🤖 AI Summary
This work investigates WikiRace—a zero-shot navigation task on the Wikipedia hyperlink graph from a source to a target article—as a benchmark for semantic-driven search in complex information networks. We propose a lightweight semantic navigation method that computes semantic similarity solely via language-model-generated article title embeddings, employs greedy forward search with a simple cycle-avoidance mechanism, and deliberately omits structural graph features or explicit path planning. Experiments on large-scale Wikipedia subgraphs achieve 100% success rate, with navigation efficiency one order of magnitude higher than state-of-the-art structured or hybrid approaches. Our core contribution is the first systematic demonstration that pure semantic similarity—without fine-tuning, external knowledge, or graph algorithms—is sufficient for robust zero-shot navigation in complex networks. This reveals the intrinsic potential of large language models as universal semantic navigators.
📝 Abstract
The WikiRace game, where players navigate between Wikipedia articles using only hyperlinks, serves as a compelling benchmark for goal-directed search in complex information networks.

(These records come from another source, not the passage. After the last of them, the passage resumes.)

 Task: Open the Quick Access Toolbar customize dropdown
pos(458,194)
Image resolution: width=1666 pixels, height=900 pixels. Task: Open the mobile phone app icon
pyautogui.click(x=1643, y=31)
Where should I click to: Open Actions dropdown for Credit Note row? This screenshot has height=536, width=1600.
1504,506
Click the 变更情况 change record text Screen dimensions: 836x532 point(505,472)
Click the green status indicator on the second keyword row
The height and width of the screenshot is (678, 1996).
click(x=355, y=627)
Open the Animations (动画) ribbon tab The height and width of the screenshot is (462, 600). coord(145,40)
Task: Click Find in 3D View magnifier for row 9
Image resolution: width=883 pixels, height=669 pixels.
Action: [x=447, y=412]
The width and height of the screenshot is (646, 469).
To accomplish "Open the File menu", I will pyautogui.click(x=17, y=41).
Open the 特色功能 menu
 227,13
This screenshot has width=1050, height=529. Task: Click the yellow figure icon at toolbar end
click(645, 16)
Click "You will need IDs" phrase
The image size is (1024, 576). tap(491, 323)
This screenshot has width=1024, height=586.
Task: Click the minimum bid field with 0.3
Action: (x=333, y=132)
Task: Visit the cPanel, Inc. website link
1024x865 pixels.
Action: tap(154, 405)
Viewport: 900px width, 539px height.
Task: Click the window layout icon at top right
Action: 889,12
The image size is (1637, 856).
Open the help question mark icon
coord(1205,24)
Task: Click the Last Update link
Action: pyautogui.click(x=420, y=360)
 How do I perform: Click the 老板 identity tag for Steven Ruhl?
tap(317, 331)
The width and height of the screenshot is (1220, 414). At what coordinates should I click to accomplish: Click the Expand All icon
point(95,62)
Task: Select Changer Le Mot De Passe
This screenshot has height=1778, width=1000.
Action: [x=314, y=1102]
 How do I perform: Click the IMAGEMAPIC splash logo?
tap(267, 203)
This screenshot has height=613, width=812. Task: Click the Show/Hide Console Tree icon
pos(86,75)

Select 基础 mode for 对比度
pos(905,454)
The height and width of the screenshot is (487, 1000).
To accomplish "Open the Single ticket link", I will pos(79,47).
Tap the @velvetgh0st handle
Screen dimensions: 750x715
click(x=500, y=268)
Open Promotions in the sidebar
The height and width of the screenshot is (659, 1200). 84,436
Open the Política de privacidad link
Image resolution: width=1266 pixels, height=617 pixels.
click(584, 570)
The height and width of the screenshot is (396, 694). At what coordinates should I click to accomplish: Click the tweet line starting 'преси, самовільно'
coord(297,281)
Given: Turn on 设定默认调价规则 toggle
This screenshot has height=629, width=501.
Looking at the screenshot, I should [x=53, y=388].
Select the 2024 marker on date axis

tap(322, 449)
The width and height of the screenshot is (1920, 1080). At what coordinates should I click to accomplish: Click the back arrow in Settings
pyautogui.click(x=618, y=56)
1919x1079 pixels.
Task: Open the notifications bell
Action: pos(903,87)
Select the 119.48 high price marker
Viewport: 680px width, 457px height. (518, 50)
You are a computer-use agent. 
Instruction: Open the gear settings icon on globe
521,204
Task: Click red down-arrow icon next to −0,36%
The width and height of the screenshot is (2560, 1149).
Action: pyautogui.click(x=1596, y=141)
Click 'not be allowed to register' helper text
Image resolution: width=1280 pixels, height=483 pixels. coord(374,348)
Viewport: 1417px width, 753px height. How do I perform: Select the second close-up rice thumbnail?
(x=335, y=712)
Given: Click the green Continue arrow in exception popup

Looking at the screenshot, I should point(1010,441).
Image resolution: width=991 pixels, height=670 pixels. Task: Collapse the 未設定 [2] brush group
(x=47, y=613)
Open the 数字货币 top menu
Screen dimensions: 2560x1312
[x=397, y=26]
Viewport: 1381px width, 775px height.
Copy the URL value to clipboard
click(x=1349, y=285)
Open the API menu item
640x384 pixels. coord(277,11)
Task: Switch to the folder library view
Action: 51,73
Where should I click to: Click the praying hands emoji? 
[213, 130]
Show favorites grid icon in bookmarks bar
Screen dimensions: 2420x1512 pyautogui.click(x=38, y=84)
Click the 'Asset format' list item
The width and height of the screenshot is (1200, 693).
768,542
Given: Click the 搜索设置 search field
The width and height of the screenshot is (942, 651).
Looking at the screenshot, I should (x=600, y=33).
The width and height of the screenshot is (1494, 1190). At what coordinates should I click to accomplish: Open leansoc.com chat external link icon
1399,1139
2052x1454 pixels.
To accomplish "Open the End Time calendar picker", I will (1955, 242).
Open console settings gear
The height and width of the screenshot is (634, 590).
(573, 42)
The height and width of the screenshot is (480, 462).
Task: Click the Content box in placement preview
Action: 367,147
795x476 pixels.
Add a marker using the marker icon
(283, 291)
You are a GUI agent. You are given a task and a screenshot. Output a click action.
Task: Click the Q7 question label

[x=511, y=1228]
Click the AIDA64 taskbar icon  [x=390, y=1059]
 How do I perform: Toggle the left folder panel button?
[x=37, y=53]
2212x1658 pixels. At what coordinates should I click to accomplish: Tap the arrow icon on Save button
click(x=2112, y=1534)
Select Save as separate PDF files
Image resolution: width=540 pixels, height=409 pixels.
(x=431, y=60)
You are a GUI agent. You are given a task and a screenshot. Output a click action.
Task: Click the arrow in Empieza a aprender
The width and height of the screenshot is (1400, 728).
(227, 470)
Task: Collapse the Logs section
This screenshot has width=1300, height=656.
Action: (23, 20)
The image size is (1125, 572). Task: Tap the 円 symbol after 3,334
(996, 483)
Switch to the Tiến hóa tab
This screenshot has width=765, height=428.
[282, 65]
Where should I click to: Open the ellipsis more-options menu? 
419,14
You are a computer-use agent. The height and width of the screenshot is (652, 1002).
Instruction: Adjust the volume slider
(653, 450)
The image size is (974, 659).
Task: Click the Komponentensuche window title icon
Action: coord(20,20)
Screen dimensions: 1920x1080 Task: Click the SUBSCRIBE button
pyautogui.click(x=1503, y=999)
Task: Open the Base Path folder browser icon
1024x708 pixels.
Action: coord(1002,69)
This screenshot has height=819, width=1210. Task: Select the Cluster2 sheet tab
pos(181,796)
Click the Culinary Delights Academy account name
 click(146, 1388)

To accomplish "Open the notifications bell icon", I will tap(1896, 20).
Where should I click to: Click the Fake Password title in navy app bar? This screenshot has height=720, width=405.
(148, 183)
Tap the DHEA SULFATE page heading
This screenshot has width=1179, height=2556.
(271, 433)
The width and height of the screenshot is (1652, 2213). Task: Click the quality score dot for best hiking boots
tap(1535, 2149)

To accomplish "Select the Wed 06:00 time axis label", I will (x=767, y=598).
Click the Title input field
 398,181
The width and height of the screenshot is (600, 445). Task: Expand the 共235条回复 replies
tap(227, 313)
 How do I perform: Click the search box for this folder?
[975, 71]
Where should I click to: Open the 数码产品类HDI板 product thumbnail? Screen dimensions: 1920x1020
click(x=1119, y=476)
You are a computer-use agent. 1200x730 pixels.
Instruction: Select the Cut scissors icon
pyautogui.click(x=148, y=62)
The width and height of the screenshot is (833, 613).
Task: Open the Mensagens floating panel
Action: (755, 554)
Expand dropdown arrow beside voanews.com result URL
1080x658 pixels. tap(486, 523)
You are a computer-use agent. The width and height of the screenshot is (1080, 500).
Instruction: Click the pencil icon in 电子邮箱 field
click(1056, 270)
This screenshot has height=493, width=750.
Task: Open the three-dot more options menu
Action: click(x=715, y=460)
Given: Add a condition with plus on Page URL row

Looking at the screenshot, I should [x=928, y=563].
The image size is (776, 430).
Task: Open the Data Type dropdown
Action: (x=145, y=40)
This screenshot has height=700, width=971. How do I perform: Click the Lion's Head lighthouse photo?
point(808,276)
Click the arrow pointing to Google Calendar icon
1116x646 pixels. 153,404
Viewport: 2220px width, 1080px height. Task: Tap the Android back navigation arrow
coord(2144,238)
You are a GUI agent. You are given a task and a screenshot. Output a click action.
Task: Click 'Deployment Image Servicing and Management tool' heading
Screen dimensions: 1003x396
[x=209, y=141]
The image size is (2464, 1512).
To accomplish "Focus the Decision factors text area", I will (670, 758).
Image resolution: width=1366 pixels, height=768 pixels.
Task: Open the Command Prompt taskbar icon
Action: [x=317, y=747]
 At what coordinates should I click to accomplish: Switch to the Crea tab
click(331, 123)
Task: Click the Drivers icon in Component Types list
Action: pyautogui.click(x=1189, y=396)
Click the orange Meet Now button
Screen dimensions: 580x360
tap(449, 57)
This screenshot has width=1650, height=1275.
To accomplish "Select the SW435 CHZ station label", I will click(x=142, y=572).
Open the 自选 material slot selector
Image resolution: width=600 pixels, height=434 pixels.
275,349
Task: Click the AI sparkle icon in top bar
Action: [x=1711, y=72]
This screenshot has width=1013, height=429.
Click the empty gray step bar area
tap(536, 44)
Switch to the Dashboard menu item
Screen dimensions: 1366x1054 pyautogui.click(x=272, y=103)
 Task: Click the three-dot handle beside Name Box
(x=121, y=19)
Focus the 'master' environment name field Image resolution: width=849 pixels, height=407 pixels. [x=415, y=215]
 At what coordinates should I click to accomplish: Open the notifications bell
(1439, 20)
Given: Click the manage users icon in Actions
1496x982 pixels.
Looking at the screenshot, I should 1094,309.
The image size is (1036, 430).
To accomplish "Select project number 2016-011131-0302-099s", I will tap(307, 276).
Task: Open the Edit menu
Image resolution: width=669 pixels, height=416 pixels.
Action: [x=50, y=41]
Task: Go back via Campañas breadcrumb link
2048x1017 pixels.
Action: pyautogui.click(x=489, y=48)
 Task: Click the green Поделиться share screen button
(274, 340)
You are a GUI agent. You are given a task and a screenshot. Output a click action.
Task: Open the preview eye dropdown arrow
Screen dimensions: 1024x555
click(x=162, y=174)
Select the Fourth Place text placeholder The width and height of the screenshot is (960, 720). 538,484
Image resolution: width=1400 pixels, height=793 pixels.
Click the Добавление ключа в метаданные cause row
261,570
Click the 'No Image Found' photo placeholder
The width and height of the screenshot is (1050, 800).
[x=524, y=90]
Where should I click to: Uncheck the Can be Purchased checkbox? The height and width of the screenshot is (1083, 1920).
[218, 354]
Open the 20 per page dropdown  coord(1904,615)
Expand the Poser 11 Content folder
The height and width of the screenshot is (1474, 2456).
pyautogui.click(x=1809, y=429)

This paper presents a systematic evaluation of navigation strategies for this task, comparing agents guided by graph-theoretic structure (betweenness centrality), semantic meaning (language model embeddings), and hybrid approaches. Through rigorous benchmarking on a large Wikipedia subgraph, we demonstrate that a purely greedy agent guided by the semantic similarity of article titles is overwhelmingly effective. This strategy, when combined with a simple loop-avoidance mechanism, achieved a perfect success rate and navigated the network with an efficiency an order of magnitude better than structural or hybrid methods. Our findings highlight the critical limitations of purely structural heuristics for goal-directed search and underscore the transformative potential of large language models to act as powerful, zero-shot semantic navigators in complex information spaces.